Embodiments #16: The well system of Embodiments #15, wherein the circumferential average equivalent of the scaled image is computed as a weighted sum of pixels of the scaled image within a sliding window with an axial length proportional to a vertical resolution of a non-azimuthal tool that acquired the one or more non-azimuthal logs.
Embodiments #17: The well system of Embodiments #14, further comprising instructions that cause the well system to depth align the one or more non-azimuthal logs and the one or more azimuthal logs.

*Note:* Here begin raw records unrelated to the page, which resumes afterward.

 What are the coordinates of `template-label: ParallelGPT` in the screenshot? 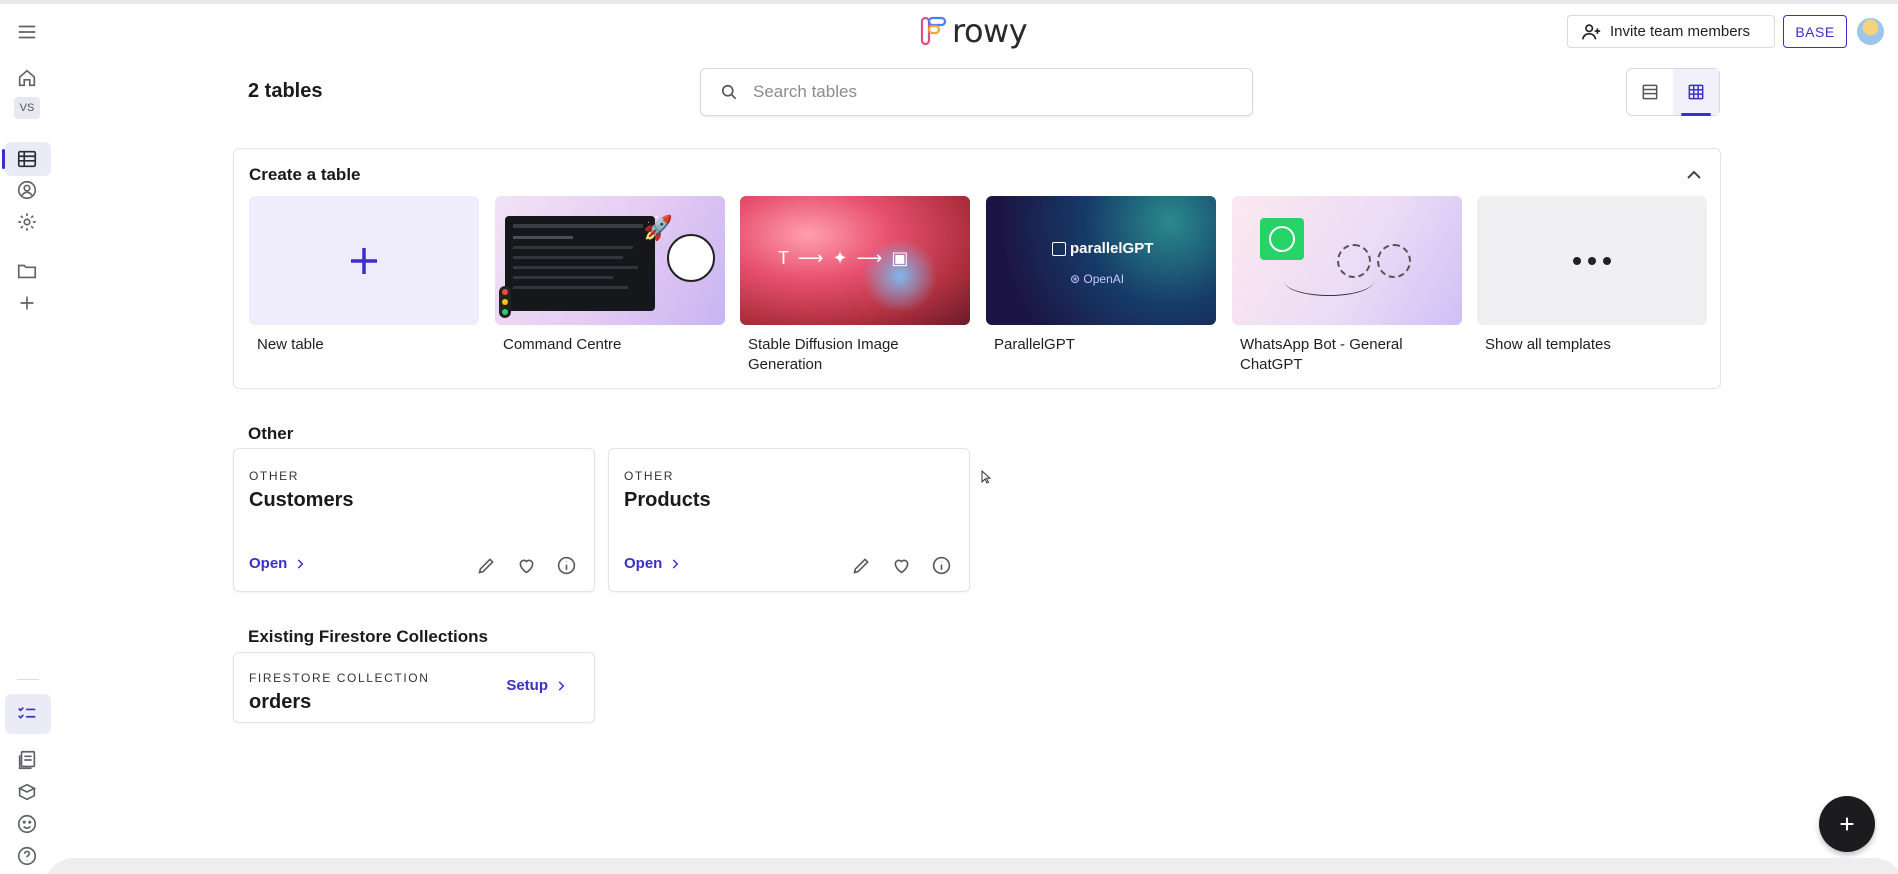 It's located at (1034, 344).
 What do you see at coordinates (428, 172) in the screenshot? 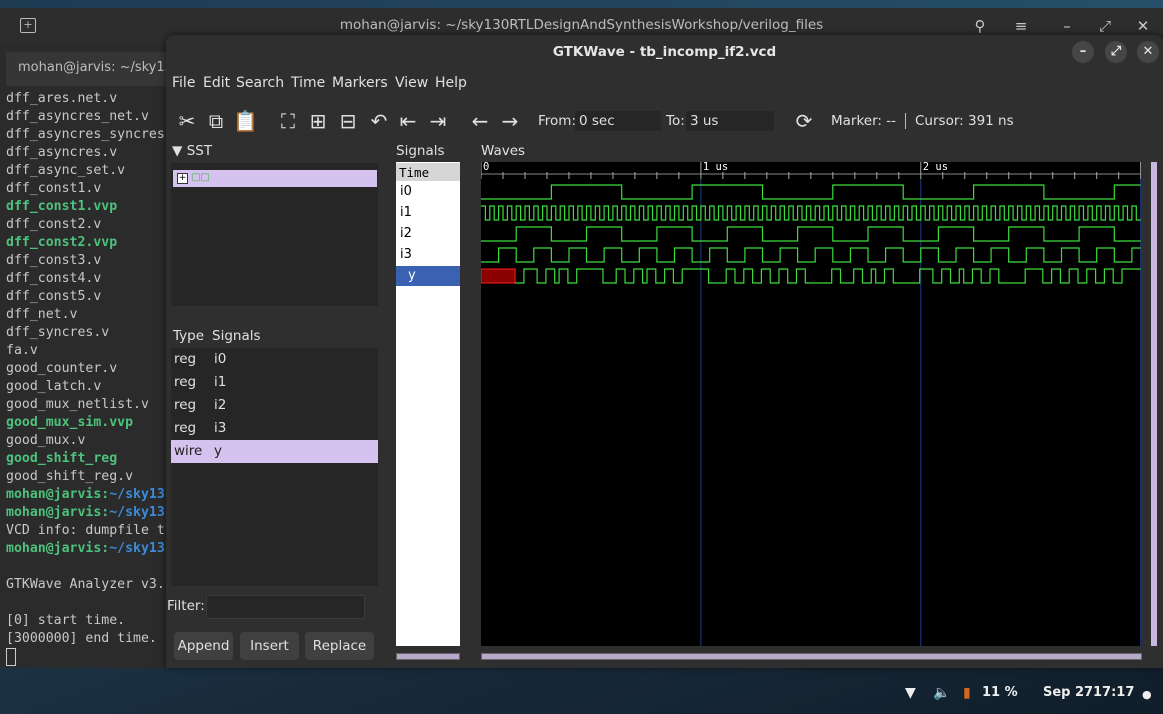
I see `time-row: Time` at bounding box center [428, 172].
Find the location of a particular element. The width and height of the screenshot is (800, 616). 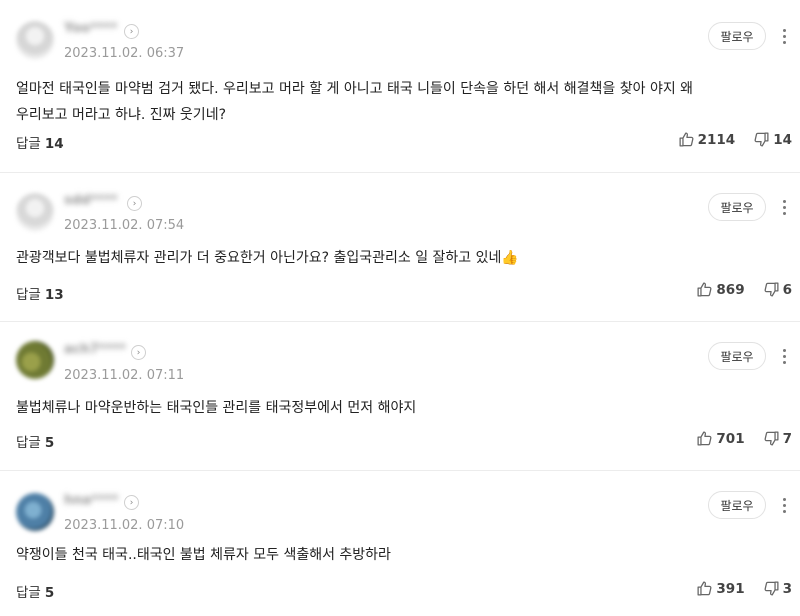

username: Yoo**** is located at coordinates (90, 29).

Embodiments #18: A non-transitory computer-readable storage medium having instructions stored thereon that are executable by one or more processors of a well system, the instructions comprising: instructions for acquiring one or more non-azimuthal logs for one or more nested well tubulars; instructions for acquiring one or more azimuthal logs for the one or more nested well tubulars; instructions for processing the one or more non-azimuthal logs to estimate at least one log of a circumferentially averaged attribute of the one or more nested well tubulars; instructions for processing the one or more azimuthal logs in conjunction with the at least one log of the circumferentially averaged attribute to obtain at least one log of a non-circumferentially averaged attribute of the one or more nested well tubulars; and instructions for determining the integrity of the one or more nested well tubulars based, at least in part, on the log of the non-circumferentially averaged attribute of the one or more nested well tubulars.
Embodiments #19: The non-transitory computer-readable storage medium of Embodiments #18, wherein the instructions for processing the one or more azimuthal logs in conjunction with the at least one log of the circumferentially averaged attribute include: instructions for generating at least one scaled image, wherein the scaled image is a scaled version of the one or more azimuthal logs such that a circumferential average equivalent of the scaled image at a given depth matches the at least one log of the circumferentially averaged attribute at the given depth.
Embodiments #20: The non-transitory computer-readable storage medium of Embodiments #18, wherein the instructions further include: instructions for determining a mapping function between the one or more azimuthal logs and the one or more non-azimuthal logs for the one or more nested well tubulars; instructions for acquiring one or more additional non-azimuthal logs for the one or more nested well tubulars; and instructions for estimating azimuthal information for the one or more nested well tubulars to combine with the one or more additional non-azimuthal logs based on the mapping function.